Os detractores apontam para o perigo da perda de biodiversidade e para os riscos potenciais a que o desconhecido sempre remete. Independentemente das posições deontológicas e morais que cada um advogue, independentemente das posturas pessoais, a perda da biodiversidade é claramente um elemento em risco nesta disputa. A manipulação genética e o investimento científico são aplicados a um número muito reduzido de castas e leveduras, as mais populares e mais utilizadas, com as inevitáveis e indecorosas tentativas de registo de patentes de novas variantes genéticas.

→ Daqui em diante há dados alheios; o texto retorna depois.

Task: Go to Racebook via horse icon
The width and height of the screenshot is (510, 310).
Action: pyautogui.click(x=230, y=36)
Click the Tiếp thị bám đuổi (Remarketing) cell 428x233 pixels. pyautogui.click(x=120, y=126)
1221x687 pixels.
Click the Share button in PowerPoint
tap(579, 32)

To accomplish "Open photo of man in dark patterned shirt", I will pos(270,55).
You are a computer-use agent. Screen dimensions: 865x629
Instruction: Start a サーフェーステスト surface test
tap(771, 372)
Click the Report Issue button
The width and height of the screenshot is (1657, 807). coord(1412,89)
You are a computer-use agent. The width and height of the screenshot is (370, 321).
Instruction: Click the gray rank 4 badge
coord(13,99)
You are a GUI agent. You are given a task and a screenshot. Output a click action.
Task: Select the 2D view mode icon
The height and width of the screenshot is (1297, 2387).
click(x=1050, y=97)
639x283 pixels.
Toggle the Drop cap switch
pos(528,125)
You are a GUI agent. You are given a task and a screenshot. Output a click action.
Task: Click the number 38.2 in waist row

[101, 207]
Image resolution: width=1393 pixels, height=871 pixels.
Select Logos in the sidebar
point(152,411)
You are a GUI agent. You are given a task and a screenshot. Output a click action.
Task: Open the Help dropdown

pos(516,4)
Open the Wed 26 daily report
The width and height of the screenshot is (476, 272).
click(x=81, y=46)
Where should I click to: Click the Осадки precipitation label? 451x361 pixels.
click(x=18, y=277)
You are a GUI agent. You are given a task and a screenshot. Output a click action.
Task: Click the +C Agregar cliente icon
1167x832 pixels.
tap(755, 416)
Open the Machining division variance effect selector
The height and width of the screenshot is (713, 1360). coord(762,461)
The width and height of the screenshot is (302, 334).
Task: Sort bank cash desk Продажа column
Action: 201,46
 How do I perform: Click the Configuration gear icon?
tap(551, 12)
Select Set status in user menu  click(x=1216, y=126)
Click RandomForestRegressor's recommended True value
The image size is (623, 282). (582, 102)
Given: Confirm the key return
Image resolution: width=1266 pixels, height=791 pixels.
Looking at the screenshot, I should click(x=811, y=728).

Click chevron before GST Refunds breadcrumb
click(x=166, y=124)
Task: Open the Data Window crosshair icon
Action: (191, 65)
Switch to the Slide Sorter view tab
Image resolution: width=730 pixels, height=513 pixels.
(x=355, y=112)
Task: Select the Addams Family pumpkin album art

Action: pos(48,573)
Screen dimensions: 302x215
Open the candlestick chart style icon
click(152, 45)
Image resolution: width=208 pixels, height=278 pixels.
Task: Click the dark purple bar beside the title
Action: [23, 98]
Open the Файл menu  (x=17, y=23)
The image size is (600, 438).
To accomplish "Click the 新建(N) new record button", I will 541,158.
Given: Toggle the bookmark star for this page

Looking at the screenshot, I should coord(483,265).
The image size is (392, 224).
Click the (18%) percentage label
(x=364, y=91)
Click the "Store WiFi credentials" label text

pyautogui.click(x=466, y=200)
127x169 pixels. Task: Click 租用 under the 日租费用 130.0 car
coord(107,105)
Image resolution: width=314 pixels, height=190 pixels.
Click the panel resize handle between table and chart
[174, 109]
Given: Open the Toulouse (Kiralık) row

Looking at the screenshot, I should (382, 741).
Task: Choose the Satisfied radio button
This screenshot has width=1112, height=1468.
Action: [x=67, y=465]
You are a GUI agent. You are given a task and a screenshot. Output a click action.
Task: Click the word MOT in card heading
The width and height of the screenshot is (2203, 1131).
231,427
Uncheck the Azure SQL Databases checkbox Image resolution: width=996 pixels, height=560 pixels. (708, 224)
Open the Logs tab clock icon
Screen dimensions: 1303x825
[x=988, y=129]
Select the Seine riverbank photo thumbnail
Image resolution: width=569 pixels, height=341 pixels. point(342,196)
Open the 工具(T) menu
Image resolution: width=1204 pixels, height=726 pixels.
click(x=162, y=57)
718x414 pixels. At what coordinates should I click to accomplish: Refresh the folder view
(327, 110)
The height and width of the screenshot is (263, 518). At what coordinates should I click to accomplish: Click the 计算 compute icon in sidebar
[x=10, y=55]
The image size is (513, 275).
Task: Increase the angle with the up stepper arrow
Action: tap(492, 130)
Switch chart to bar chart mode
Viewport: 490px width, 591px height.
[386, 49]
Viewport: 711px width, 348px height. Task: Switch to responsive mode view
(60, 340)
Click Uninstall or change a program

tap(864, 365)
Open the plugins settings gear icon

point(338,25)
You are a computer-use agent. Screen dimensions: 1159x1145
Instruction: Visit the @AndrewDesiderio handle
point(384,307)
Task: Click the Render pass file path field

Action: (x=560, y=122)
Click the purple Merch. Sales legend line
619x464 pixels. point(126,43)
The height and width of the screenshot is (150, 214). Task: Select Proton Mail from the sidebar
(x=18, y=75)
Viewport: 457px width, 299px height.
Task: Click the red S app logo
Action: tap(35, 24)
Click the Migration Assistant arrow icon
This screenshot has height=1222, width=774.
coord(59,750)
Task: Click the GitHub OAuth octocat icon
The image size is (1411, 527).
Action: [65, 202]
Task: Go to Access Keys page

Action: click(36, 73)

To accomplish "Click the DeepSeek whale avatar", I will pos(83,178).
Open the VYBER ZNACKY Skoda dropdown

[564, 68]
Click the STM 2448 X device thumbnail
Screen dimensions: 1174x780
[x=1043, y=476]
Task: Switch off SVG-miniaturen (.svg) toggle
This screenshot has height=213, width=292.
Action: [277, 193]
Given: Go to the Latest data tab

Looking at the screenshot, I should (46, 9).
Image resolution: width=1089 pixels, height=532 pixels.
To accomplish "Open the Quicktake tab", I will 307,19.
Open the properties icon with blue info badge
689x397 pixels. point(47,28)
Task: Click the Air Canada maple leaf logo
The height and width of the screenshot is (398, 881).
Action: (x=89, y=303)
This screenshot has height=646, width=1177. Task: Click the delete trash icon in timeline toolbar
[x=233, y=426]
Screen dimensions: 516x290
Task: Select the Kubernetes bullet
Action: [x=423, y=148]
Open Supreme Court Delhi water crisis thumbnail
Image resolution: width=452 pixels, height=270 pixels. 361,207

Os custos incrivelmente elevados inerentes a este tipo de investigação impedem que o desenvolvimento seja aplicado a toda e qualquer casta que se anuncie.

Corremos, pois, o grave e verosímil risco de a investigação se basear em pouco mais de uma dezena de castas, as mais mediáticas e conhecidas do grande público, reduzindo quase a zero o resultado de séculos de evolução da natureza. Por outras palavras, incorremos no perigo muito real da padronização e normalização do vinho, na transformação do vinho num produto igual e uniformizado, num produto meramente industrial e previsível sem relação directa com os elementos e com o terroir. Corremos o risco de perder um património ampelográfico valiosíssimo desprezando a diferença e a originalidade, risco ainda mais evidente para os vinhos portugueses que vivem da originalidade das castas nacionais.

A manipulação genética poderá não limitar o seu raio de acção à protecção perante doenças crónicas. Poderá também funcionar como potenciador de aromas e comportamentos vegetativos não inatos, acrescentando méritos aromáticos e gustativos ausentes da casta. O risco de converter o vinho numa bebida sem correlação directa com a vinha é um perigo real que nem sempre é percebido. Estaremos então próximos do primeiro vinho produzido com uvas geneticamente modificadas? Provavelmente não, tendo em conta uma opinião pública maioritária na rejeição do conceito e filosofia intrínsecas. Mas o futuro parece abrir portas a esta opção, uma tendência quase inevitável, mesmo que temida e rejeitada por muitos.